The insular cortex plays an important role in the generation, analysis and integration of pain sensation. Our preliminary data showed that the excitatory synaptic transmission mediated by AMPA receptors was increased and the expression of synaptic GluA1 subunit of AMPA receptors was upregulated in the insular cortex in the persistent chronic pain. It is inicated that the enhanced excitatory synaptic transmission in the insular cortex may play a key role in the persistence of chronic pain, but its upstream regulatory mechanisms are still unknown. Taken together with our data that the promoter regions of candidate genes, such as PKA catalytic subunit alpha subunit, were hypomethylated in the insular cortex during the persistence of chronic pain.

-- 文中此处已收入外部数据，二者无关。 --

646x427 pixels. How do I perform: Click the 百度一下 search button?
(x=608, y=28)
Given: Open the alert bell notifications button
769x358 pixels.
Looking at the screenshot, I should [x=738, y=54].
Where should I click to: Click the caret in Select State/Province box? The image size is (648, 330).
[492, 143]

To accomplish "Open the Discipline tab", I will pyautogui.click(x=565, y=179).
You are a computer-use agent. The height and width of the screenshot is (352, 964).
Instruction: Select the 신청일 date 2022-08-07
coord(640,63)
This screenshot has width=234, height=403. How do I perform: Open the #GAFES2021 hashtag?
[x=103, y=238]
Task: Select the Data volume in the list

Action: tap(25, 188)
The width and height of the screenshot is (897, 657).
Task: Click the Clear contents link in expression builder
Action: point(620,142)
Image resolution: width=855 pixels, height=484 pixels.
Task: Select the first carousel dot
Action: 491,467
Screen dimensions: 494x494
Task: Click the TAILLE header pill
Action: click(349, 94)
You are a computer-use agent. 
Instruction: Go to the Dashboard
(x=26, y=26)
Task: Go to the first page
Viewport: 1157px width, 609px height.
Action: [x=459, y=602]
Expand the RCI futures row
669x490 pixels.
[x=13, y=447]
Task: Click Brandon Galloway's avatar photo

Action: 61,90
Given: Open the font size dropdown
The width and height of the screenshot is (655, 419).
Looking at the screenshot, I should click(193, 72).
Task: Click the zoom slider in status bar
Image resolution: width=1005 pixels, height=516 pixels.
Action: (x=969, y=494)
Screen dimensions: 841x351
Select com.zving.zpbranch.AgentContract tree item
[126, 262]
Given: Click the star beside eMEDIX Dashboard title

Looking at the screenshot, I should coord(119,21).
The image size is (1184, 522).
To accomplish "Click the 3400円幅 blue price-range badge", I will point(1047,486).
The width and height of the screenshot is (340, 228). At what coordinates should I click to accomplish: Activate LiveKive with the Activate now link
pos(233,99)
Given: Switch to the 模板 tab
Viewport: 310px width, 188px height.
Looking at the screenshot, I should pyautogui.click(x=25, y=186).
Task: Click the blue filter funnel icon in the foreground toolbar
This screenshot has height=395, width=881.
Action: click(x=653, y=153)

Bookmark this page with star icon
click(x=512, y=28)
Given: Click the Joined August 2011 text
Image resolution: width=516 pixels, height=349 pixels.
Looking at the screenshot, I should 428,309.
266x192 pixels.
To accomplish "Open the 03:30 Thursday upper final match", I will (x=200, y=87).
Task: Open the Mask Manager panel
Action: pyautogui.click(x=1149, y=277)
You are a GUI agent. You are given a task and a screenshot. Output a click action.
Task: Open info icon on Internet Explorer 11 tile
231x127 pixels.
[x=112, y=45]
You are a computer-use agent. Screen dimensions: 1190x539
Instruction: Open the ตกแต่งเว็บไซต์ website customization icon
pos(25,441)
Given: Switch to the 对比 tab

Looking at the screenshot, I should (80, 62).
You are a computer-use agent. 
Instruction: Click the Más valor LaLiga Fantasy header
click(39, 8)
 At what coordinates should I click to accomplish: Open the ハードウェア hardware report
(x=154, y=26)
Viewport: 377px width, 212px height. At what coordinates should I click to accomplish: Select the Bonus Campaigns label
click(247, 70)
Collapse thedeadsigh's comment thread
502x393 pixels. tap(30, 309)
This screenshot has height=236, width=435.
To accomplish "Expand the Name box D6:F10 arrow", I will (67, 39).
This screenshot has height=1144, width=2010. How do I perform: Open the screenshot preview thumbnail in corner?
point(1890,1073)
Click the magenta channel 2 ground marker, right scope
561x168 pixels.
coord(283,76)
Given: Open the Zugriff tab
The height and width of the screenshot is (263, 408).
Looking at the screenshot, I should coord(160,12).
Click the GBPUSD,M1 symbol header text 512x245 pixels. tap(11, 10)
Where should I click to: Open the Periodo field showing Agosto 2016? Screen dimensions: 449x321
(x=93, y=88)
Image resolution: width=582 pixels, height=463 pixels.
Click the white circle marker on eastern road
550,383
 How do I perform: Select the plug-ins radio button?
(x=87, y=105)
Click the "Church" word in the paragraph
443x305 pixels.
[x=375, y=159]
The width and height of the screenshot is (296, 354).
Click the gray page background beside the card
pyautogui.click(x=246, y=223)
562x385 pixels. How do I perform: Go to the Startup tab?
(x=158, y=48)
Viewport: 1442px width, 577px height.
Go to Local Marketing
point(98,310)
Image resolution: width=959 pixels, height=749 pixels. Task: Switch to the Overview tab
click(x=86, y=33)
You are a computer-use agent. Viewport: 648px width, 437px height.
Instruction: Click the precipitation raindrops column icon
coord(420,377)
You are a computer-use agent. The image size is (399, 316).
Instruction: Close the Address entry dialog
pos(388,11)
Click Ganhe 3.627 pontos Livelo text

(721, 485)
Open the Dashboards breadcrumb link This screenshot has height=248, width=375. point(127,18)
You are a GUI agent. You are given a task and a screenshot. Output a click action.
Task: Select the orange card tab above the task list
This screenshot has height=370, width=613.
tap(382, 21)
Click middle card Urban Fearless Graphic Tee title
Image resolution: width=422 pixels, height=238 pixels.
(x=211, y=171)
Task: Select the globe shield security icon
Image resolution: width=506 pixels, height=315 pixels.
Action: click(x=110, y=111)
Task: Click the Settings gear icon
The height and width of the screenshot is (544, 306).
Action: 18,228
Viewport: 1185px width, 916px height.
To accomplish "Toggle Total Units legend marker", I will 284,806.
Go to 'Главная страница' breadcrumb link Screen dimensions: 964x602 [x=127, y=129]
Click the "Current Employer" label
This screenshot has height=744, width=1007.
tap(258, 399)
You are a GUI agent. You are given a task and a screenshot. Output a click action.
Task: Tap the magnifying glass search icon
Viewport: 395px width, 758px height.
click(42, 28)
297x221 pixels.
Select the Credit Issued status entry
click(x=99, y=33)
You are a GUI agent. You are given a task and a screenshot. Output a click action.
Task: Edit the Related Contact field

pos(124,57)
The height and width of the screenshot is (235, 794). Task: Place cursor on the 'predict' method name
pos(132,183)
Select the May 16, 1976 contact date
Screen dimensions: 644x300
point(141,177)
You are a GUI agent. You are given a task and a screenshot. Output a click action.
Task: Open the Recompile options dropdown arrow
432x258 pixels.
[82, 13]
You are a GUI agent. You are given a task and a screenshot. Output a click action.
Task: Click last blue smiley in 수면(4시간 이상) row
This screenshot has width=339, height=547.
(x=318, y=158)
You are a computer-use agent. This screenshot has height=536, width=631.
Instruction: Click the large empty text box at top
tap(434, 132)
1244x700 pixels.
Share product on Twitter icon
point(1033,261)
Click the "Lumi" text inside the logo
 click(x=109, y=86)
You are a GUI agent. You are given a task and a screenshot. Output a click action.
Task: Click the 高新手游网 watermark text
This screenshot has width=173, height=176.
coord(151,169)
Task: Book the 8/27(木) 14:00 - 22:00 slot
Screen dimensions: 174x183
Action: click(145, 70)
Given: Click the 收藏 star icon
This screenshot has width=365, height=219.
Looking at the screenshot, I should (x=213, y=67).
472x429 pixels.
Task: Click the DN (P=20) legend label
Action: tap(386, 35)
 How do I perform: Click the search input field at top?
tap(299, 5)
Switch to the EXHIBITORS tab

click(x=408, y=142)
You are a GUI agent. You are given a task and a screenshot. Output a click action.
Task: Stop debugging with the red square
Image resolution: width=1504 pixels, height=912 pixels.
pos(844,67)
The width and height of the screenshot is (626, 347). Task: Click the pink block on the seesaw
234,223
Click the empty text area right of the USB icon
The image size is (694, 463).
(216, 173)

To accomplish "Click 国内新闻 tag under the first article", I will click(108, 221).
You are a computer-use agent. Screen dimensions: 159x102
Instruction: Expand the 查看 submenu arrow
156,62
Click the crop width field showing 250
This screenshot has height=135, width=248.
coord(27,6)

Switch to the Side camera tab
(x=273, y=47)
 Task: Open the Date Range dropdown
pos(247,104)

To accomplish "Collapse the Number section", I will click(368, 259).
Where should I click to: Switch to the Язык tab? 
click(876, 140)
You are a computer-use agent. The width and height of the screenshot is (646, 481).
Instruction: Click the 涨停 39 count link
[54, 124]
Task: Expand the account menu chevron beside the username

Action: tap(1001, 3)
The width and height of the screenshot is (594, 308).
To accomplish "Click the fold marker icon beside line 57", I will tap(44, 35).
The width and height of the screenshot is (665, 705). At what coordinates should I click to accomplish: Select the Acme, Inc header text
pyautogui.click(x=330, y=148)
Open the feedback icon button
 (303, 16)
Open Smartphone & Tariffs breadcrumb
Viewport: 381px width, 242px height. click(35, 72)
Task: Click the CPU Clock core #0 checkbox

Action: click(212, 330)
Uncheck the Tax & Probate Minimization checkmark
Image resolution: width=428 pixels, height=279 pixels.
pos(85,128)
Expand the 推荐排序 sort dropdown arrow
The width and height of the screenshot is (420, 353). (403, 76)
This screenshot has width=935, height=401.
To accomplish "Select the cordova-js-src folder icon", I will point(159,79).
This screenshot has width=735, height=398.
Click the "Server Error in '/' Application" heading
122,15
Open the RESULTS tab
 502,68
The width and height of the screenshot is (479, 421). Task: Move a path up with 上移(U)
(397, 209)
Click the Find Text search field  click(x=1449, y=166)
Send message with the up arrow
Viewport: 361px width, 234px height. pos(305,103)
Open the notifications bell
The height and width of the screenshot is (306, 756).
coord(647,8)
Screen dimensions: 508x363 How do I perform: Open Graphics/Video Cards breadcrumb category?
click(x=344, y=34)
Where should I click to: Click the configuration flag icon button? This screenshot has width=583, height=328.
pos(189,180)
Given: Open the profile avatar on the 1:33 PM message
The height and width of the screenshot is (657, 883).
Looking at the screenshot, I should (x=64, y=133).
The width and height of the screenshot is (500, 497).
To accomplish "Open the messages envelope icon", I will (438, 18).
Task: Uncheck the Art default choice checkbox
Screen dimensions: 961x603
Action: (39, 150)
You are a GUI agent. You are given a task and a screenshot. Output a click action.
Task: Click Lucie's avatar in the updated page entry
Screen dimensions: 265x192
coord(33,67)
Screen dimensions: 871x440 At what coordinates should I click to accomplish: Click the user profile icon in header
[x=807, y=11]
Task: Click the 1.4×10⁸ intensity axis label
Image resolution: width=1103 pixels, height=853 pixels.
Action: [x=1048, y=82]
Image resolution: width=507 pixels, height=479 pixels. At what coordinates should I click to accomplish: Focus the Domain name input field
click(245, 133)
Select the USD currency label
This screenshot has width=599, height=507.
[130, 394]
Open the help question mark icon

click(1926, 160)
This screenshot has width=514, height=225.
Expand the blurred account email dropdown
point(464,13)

It is speculated that the enhanced excitatory synaptic transmission and membrane trafficking of GluA1 subunits may be modulated by the DNA demethylation of candidate genes, for example, PKA catalytic subunit alpha gene, in the insular cortex in the chronicity of pain. In the ligation of the common peroneal nerve of mice, with the combination of electrophysiological, molecular biological and behavioral methods, the plastic changes of the excitatory synaptic transmission and synaptic plasticity will be further investigated in the insular cortex in the chronicity of pain. The modulatory mechanism of the phosphorylation of AMPA receptor GluA1 subunit through the DNA demethylation of PKA catalytic subunit alpha gene may be explored. The new role and modulatory mechanisms of the enhanced excitatory synaptic transmission will be elucidated in the insular cortex in the chronicity of pain. The proposed study may lay an important theoretical and experimental basis for illuminating cortical mechanisms of the chronicity of pain.